The authors then refer to some of what I said in my introduction:
Although there seems to be no particular reason to think that BT and/or TT will have a high acute:chronic ratio, and hence be of more concern than appears to be the case based on acute ecotoxicity data, caution should be exercised for the following reason. Many azoles are very active chemicals,with specific modes of action: many (imidazoles and triazoles) are fungicides used in agriculture, and others (e.g., fadrazole) are used for antiestrogen treatment in diseases such as breast cancer.36 Recent results have demonstrated that many commonly used fungicides act as endocrine disrupters in vivo in both mammals37 and fish.38. Structural alerts such as these can be useful in aiding the selection of appropriate chronic toxicity tests that should be helpful in determining whether BT and/or TT are significantly more toxic chronically than they are acutely.The authors note that a Dutch Study implied that BT is a genotoxic (mutagenic) human carcinogen.

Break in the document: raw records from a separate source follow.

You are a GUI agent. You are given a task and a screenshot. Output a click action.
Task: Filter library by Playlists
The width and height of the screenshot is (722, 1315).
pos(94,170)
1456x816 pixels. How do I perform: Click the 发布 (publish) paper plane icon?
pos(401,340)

Adding further uncertainty to the toxicity of BT and TT is the possibility that BT is a human carcinogen. A Dutch committee39 concluded that the weight of evidence indicated that BT may be a possible genotoxic carcinogen, although it was highlighted thatv the database was inconclusive. Based on that assessment, and structural analogy, Australian drinking water quality guidelines suggest a maximum permissible concentration of TT of 7 ng/L.40 Given this uncertainty, it could be strongly argued that the Precautionary Principle should be applied to both BT and TT, and exposure concentrations (to both aquatic wildlife and humans) should be minimized until appropriate chronic toxicity data become available on which to base any risk assessments.

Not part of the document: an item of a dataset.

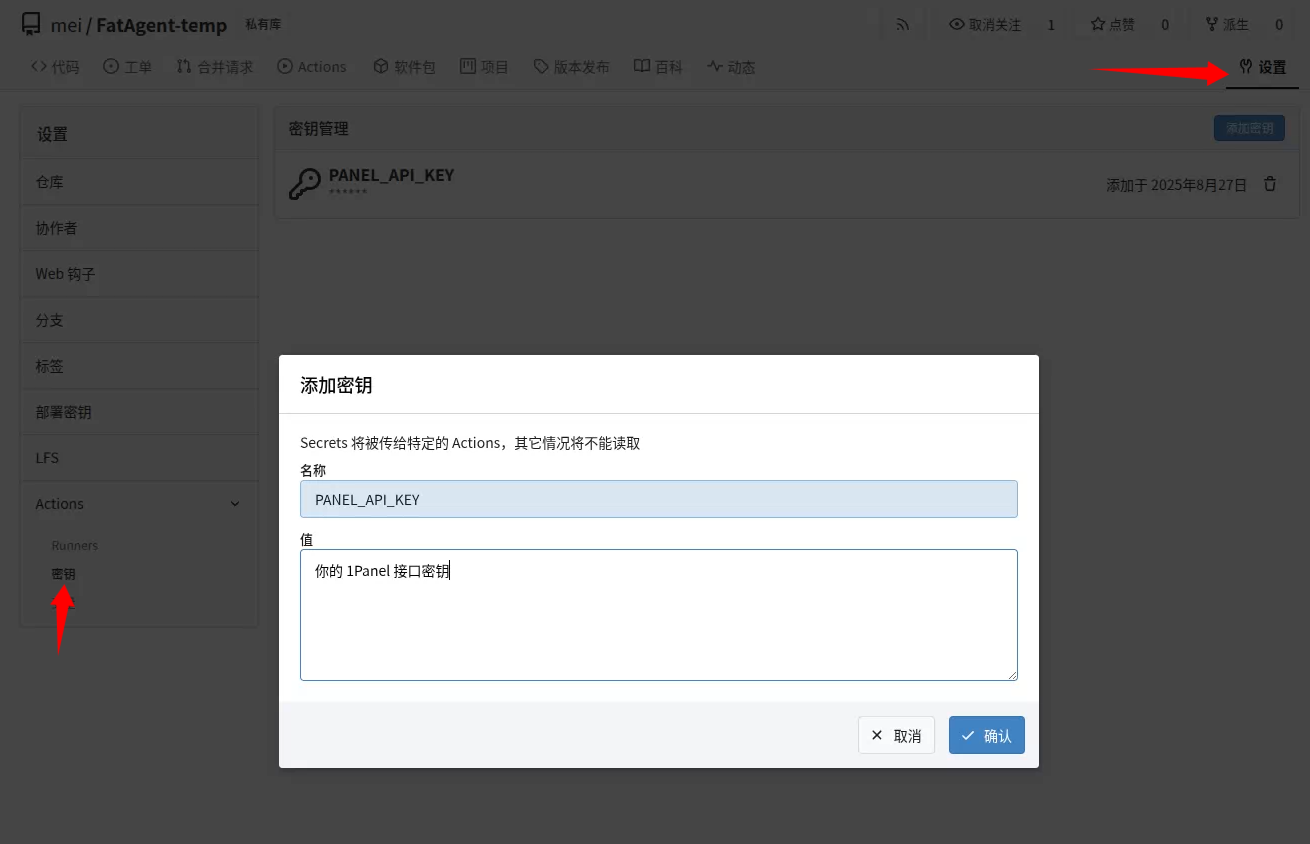Open Web 钩子 settings in sidebar

tap(66, 274)
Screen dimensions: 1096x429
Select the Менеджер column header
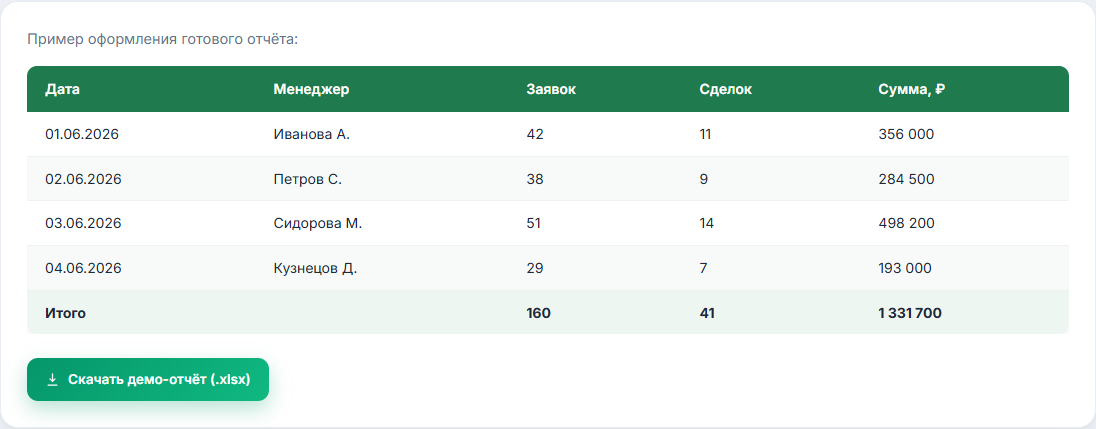coord(311,89)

Note that the routinely found levels of these compounds were several thousands of times the regulatory limits allowed in Australia.
Have a nice evening.
(This diary was originally posted, a few hours ago, on Daily Kos along with an amusing poll. The Link Is Here.> - NNadir)
3 comments:
Thanks for the post.
I went to look at that reference on the inconclusive genotoxicity assessment that underwrites the key word "carcinogenic" in the title. When you read the fine print, it turns out to be the precautionary principle squared. BT was positive in one test and negative in two others, leading to the "inconclusive" assessment. The problem is, though, the negative tests are the ones generally deemed more reliable and false positives are not at all uncommon in the other test. If BT were a pharmaceutical drug candidate, these results would not trigger genotoxicity precautions under current guidelines.
Interesting post. Does this imply that our health is at risk and we should stop drinking water from the tap?
Ken from now on you should forego tap water and stick with beer.